Northern Ireland Executive took decision not to introduce holiday pay cap, UK Government claims
The Northern Ireland Government decided not to introduce legislation to cap backdated holiday pay for civil servants despite having "detailed discussions" with a UK Government department about the matter.
The Department for Business, Innovations and Skills told the Nolan Show it discussed the issue with the Executive in 2014 but that the NI government decided not to act on the matter. A decision which could cost the taxpayer hundreds of millions of pounds.
The revelations come after the Court of Appeal ruled last week police holiday pay dating back 20 years should have taken overtime into account and now the PSNI is facing a £40million claims bill from staff. The ruling could affect any worker.
In the wake of the ruling, it emerged that the Department of Finance, which sets pay policy for all public sector bodies, is considering how the ruling would affect other workers.
The same issue was facing the UK Government back in 2014 following a court ruling similar to that made in Belfast. It led to the introduction of a two-year cap on backdate claims in order to stem the huge costs of the ruling.

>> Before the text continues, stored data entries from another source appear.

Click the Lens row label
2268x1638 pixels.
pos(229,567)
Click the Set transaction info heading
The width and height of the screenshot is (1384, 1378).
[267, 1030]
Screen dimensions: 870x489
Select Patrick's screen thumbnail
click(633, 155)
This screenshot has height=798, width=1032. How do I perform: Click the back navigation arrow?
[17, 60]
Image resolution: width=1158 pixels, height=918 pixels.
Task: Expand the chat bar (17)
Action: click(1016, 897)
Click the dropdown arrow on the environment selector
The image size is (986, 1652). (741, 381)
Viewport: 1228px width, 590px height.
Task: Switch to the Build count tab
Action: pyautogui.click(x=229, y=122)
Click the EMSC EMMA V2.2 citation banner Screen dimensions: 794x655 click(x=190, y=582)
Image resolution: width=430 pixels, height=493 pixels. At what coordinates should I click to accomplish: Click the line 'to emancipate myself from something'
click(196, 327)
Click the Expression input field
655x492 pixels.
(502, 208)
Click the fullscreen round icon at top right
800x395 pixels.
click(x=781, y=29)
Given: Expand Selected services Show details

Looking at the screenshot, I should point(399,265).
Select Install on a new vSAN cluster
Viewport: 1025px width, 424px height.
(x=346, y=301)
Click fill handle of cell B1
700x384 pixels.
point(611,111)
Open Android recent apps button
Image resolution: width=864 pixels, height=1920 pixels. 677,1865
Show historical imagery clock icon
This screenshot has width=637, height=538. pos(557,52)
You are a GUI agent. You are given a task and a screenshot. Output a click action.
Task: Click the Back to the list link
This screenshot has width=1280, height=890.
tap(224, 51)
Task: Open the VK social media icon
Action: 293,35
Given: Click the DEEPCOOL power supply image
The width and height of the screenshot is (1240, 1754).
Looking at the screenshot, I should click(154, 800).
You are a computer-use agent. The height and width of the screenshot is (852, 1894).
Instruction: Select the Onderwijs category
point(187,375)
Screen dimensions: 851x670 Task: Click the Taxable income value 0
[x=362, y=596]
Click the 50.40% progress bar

However, the two-year cap was never introduced in Northern Ireland.
Sinn Fein told the Nolan Show that the then deputy First Minister Martin McGuinness was never informed about the matter.
"The changes to regulations of the Employment Rights Act 1996, meaning that claims to employment tribunals cannot stretch back further than two years, were not brought to before the deputy First Minister Martin McGuinness.
"The responsibility to the Executive for these changes lay with the departmental minister."
The DUP said that records held by the Executive Office could indicate whether the issue was ever referred to the First and Deputy First Minister by the Department for Employment and Learning and any other department.
Stephen Farry, who was the Minister for Employment and Learning at the time, said on Thursday that he engaged with the Departments of Finance and Economy on the court ruling in 2014 but has not revealed why he did not take the decision to introduce a cap.
TUV leader Jim Allister said he would be "very surprised" if the matter was not brought to the Executive because it would have impacted all departments.
"The Executive Office have the records and they should be giving up those records and telling us," he said.
"If it is a matter that they weren't brought, then that is a very simple answer.
"If it is a matter that they were brought, then it is a more complicated matter for them because they have to explain why they did nothing about it.
"Either this devolves back exclusively to Mr Farry or the blame is shared with the Executive Office. But we are entitled to know why it is, and because of who's inactivity, that we have arrived at a situation that we may have to find hundreds of millions more out of the block grant."